The use of FAI, Puppet, and others in cluster management warrants a brief look at clustering next, and what packages in Debian support clustering.
A cluster is a group of systems that work together in such a way that the whole functions as a single unit. Such clusters can be loosely coupled or tightly coupled. A loosely coupled environment, each system is complete in itself, and can handle all of the tasks any of the other systems can handle. The environment provides mechanisms for redundancy, load sharing, and fail-over between systems, and is often called a High Availability (HA) cluster. In a tightly coupled environment, the systems involved are highly dependent on one another, often sharing memory and disk storage, and all work on the same task together. The environment provides mechanisms for data sharing, avoiding storage conflicts, keeping the systems in synchronization, and splitting up tasks appropriately. This design is often used in super-computing environments.
Clustering is an advanced technique that involves more than just installing and configuring software. It also involves hardware integration, and systems and network design, and implementation. Along with the URLs mentioned below, a good text on the subject is Building Clustered Linux Systems, by Robert W. Lucke, Prentice Hall. Here we will only touch the very basics, along with what tools Debian provides.
Let's take a brief look at each environment, and some of the tools used to create them.

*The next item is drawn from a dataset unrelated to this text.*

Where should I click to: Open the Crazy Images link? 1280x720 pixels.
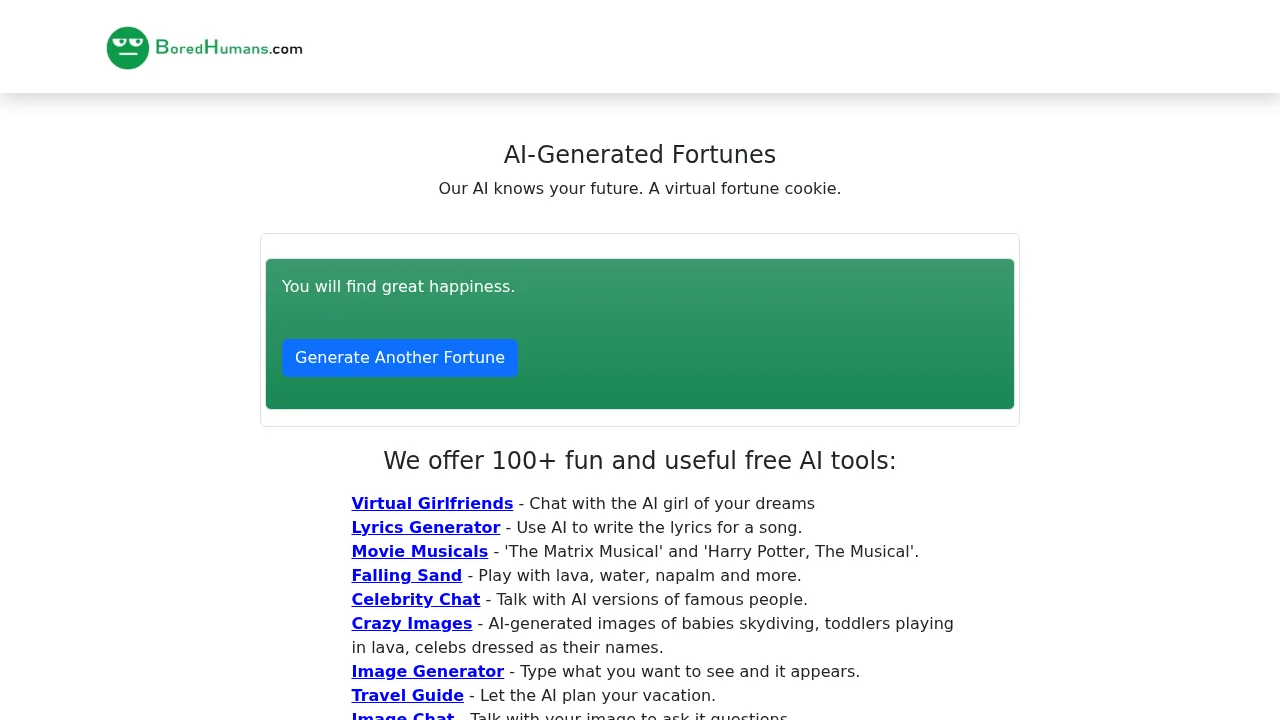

Two primary functions are required to implement a high availability cluster:
Debian includes meta packages that bring together software from the Linux High Availability project, including cluster-agents and resource-agents, two of the higher-level meta packages. These packages install various agents that are useful in coordinating and managing load balancing and fail-over. In some cases, a master server is designated to distribute the processing load among other servers.

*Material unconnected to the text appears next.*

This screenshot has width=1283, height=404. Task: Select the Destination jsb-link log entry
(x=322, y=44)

Data synchronization is handled by using shared storage and any of the filesystems that provide for multiple accesses and shared files, such as NFS or AFS.
High Availability clusters generally use standard software, along with software that is readily available to manage the dynamics of such environments.

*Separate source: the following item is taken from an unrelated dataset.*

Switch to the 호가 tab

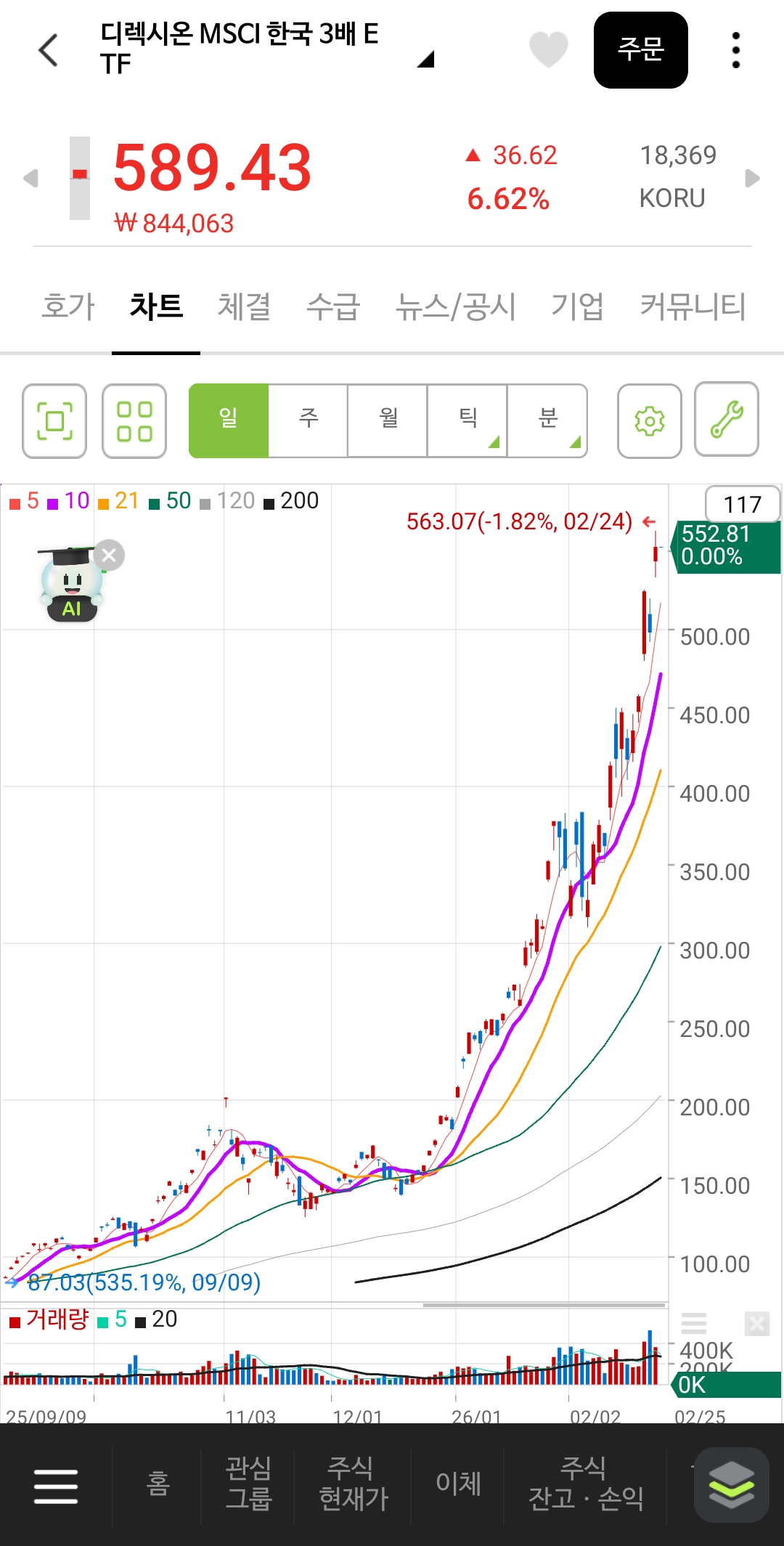(x=68, y=306)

In addition to the considerations for High Availability clusters, more tightly coupled environments such as Beowulf clusters also require an infrastructure to manage and distribute computing tasks. There are several web pages devoted to creating a Beowulf cluster using Debian as well as packages that aid in creating such a cluster. One such page is https://wiki.debian.org/StartaBeowulf, a Debian Wiki page on Beowulf basics. The manual for FAI also has a section on creating a Beowulf cluster. Books are available as well. Debian provides several packages that are helpful in building such a cluster, such as the OpenMPI libraries for message passing, and various utilities that run commands on multiple systems, such as those in the kadif package. There are even projects that have released scripts and live CDs that allow you to set up a cluster quickly (one such project is the PelicanHPC project, developed for Debian Lenny, hosted at http://www.pelicanhpc.org/.
This type of cluster is not something that you can set up and go. Beowulf and other tightly coupled clusters are intended for highly parallel computing, and the programs that do the actual computing must be designed specifically for such an environment. That said, some packages for specific parallel computations do exist in Debian, such as nwchem, which provides several applications for computational chemistry that take advantage of parallelism.
Some common components of clusters have already been mentioned, such as the OpenMPI libraries. Aside from the meta-packages already mentioned, the redhat-cluster suite of tools is available in Debian, as well as many useful libraries, scheduling tools, and failover tools such as booth. All of these can be found using apt-cache or Synaptic by searching for "cluster".
Many administrators will never have to administer a cluster, and many won't be responsible for a large number of systems requiring central backup solutions. However, even administering a single system using command line tools and text editors can be a chore. Even clusters sometimes require administrative tasks on individual systems. Fortunately, there is an application that can ease many administrative tasks, is easy to use, and can handle many aspects of Linux administration. It is called Webmin.
Up until Debian Sarge, Webmin was a part of Debian distributions. However, the Debian developer in charge of packaging it had difficulty keeping up with the frequent releases, and it was eventually dropped from Debian. However, the upstream Webmin developers maintain current packages that install cleanly. Some users have reported issues because Webmin does not always handle configuration files exactly as Debian intends, but it most certainly attempts to handle them in a compatible manner, and while some users have experienced problems with upgrades, many administrators are quite happy with Webmin.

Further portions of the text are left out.